There may or may not be a neurological defect behind why someone would engage in this behavior (Ford 1999, 136; Dike et al. 2005). In other words, perfectly “normal” people, even those with true and proven accomplishments, may engage in this behavior.

As an example, witness Judge Patrick Couwenberg who in 2001 was investigated by the State of California Commission on Judicial Performance for constant lies during the course of his duties and for outright lying to the Commission, claiming he was employed by the CIA, taking part in operations in Southeast Asia and Africa and that he had a master’s degree in psychology. None of this was true (Dike et al 2005).

Also witness another judge, Judge Jack Montgomery, in the State of Alabama. Through an FBI investigation in 1992 and subsequent trial for taking bribes, he was found to have told some outlandish lies. He claimed to have been the first herpetologist at the Birmingham Zoo and to have been a tortured prisoner of war in China in the Korean War. None of this was true (Ford 1999, 134).

Some people do embellish their already impressive careers and lives with fantastic adventures and accomplishments, and they seem to do so for no other reason than for the sake of telling the lie itself.
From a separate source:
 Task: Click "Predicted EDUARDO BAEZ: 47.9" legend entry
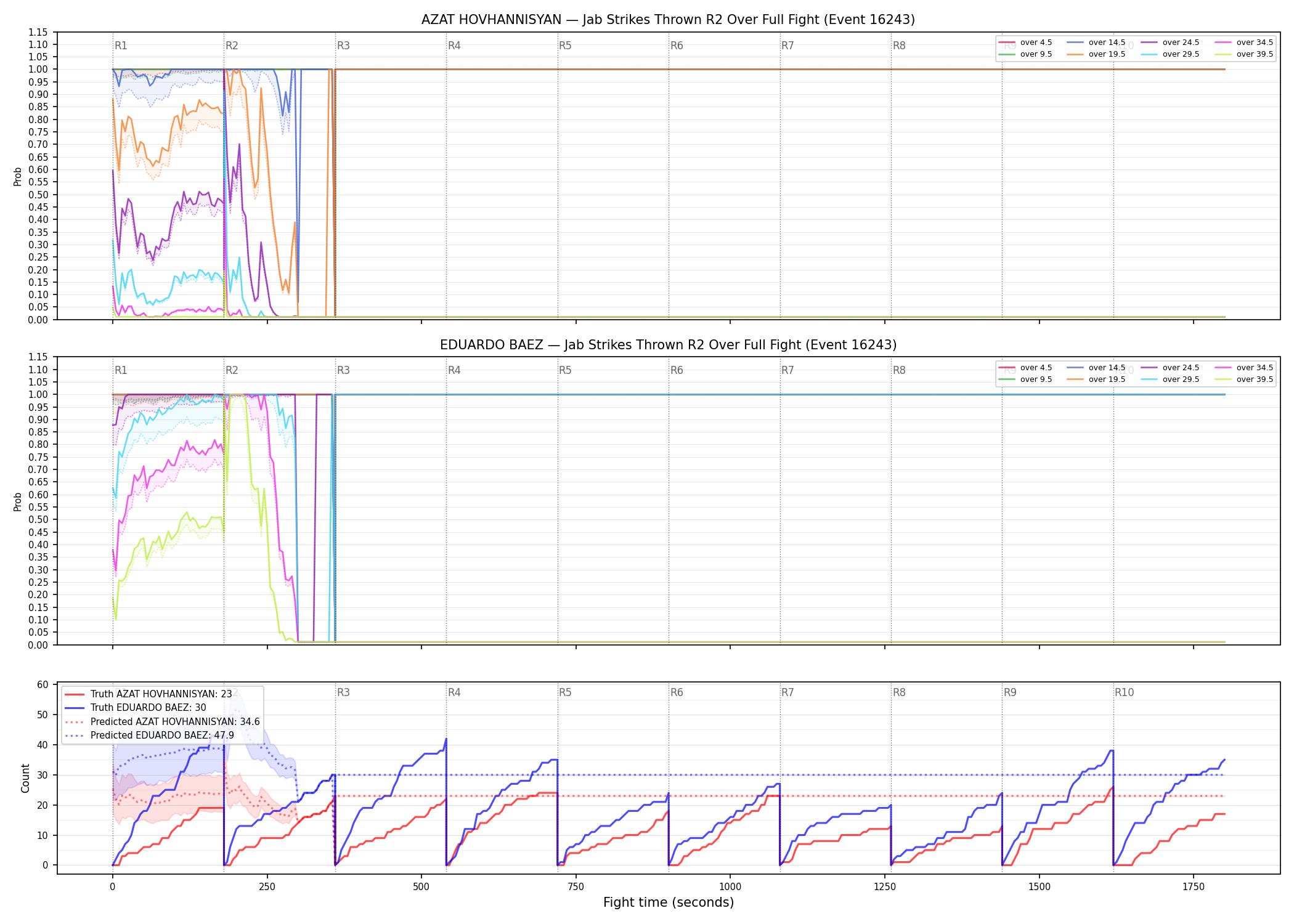coord(149,736)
So, when you hear that a wild story must be true because the person is not out to seek financial rewards or might actually risk a social standing, those factors aren’t a part of the equation.

So why would anyone embellish their lives with UFOs? It works great for those making up a unique life. It accomplishes at least two things: first, it’s pretty cool (to this author) and second, the vaguer and more unverifiable the claim, the less likely it is to be proven a fraud. It’s the same game played by televangelists. Someone who claims to have been in contact with aliens or to be speaking to God holds all the cards. You can’t ever with 100 percent satisfaction conclude a fakery, unlike someone who may fib research results in a lab that can be easily duplicated and retested by other scientists. Making claims that you were once allowed to review secret dossiers and reports of contact with aliens, claiming you handled UFO wreckage but couldn’t keep any—all of these are difficult to prove conclusively one way or the other. Plus, in regard to UFOs, the mythology of a military/government cover up has been in place since the beginning of the modern UFO era—1947. All one has to do is plug their narrative into it. It already has an audience.
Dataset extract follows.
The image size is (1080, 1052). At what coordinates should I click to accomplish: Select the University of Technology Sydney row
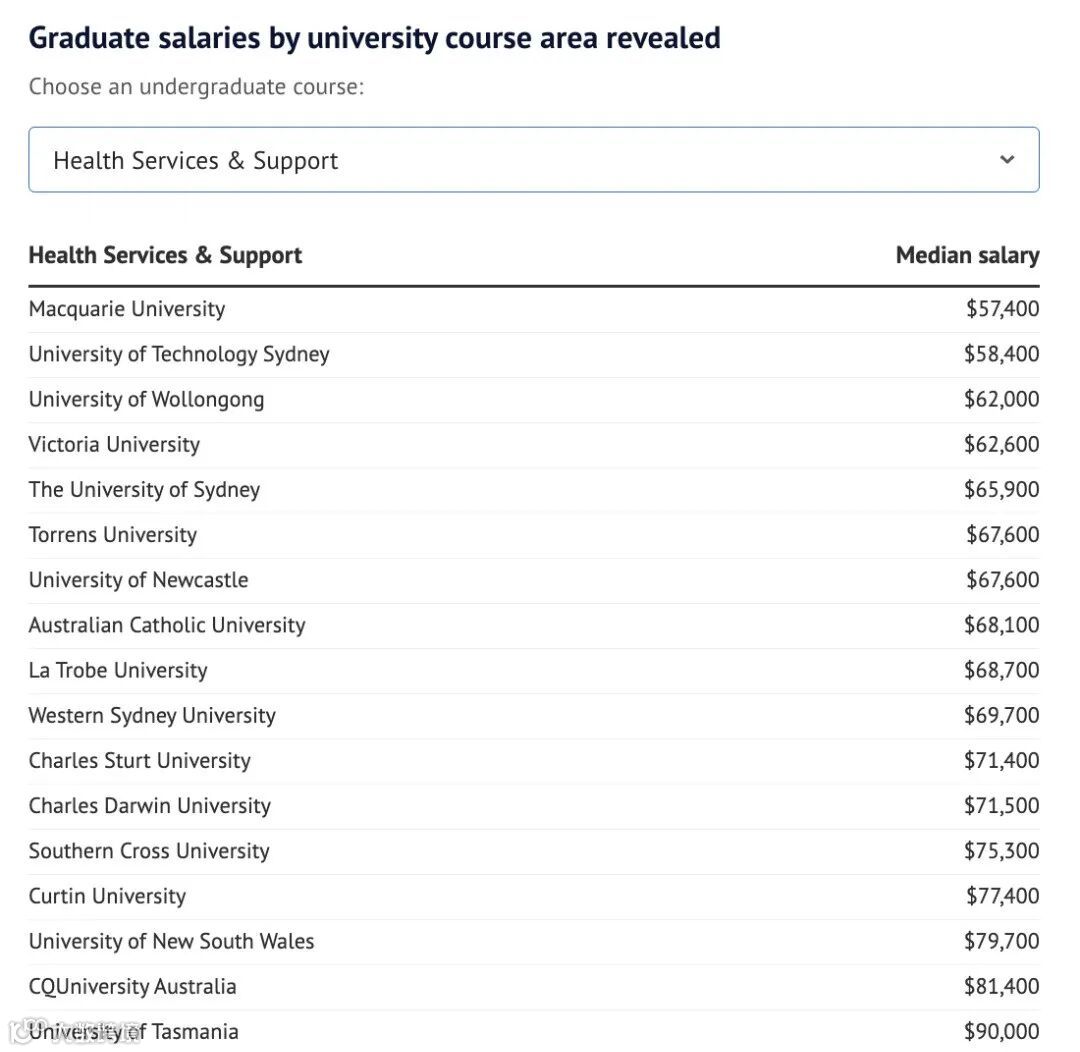pyautogui.click(x=179, y=354)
Are Phillip J. Corso, Robert O. Dean, and Stephen M. Greer engaging in make-believe as described above? I don’t know. Either they are telling something truthful or they are not. It’s quite possible all three truly believe what they are saying and not consciously lying. But in any case, it is up to them to bring forth the evidence, which they have not. If their extraordinary claims are false (and they appear to be), then the only explanation appears to be a psychological one speculated here, a need to embellish a rather “normal” career, a need to make their lives more exciting than they actually are perceived to be (by them), a wish fulfilled.
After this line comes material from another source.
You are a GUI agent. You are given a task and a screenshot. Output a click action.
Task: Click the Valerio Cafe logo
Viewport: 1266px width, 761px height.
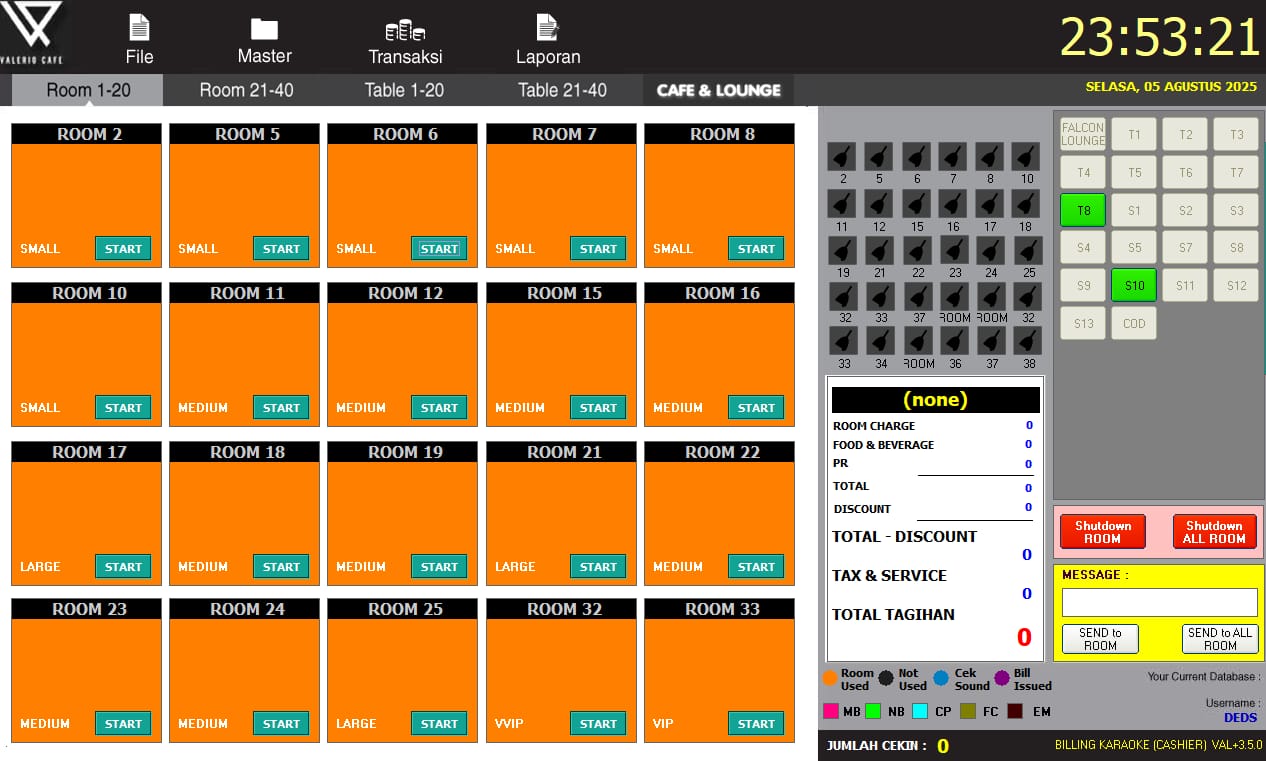[x=33, y=33]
I remember my time in college, bright-eyed, out to change the world. I imagine lots of young people have the same world outlook. College or military or none-of-the-above, we all want great things for ourselves when we journey into adulthood. Is it possible that once we move into the real world and most of us feel like we’ve led “normal” or otherwise “uneventful” lives we start making stuff up? If we take financial gain out of the equation, the only other solution as to why this happens is that the person is making up for a perceived failure to be part of something greater.

To answer my question that started all of this: yes, sometimes otherwise accomplished people will invent tall tales for any number of reasons. Some choose great war stories; others choose to embellish their personal narratives with great adventures with UFOs.